▶ _Your assignment_
Write out only the opening lines of the entries, through the line with "Given: Tap the".

──────── Extracted data

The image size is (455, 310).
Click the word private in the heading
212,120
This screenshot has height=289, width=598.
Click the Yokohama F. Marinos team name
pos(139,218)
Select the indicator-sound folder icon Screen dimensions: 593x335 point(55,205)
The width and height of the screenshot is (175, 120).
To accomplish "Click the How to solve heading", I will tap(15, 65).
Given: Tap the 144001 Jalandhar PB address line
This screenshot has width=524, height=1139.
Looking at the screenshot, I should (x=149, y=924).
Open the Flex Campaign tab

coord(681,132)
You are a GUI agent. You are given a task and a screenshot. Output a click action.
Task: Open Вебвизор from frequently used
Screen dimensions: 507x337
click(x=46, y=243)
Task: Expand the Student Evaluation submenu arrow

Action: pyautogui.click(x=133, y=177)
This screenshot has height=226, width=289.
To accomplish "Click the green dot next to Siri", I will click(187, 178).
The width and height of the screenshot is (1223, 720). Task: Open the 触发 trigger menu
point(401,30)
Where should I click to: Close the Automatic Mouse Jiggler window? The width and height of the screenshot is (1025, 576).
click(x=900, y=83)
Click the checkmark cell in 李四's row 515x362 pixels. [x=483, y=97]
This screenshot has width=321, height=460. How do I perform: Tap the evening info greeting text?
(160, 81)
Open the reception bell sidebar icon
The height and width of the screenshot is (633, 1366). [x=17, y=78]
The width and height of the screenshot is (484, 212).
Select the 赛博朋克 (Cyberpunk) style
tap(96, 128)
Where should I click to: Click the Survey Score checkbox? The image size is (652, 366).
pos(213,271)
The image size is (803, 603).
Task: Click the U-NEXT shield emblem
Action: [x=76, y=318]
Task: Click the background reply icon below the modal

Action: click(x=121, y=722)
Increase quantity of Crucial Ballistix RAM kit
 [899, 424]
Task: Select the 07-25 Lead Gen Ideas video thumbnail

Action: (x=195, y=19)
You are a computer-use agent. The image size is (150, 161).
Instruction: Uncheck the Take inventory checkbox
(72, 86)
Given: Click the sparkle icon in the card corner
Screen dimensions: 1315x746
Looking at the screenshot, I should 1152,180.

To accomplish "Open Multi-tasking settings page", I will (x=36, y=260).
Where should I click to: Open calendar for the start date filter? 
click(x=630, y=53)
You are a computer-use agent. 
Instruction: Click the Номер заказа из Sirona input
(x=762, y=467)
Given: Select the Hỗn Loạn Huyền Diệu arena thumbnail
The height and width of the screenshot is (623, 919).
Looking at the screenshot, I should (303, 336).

────────────────

▶ _Your response_
The image size is (455, 310).
Click the word private in the heading
212,120
This screenshot has height=289, width=598.
Click the Yokohama F. Marinos team name
pos(139,218)
Select the indicator-sound folder icon Screen dimensions: 593x335 point(55,205)
The width and height of the screenshot is (175, 120).
To accomplish "Click the How to solve heading", I will tap(15, 65).
Given: Tap the 144001 Jalandhar PB address line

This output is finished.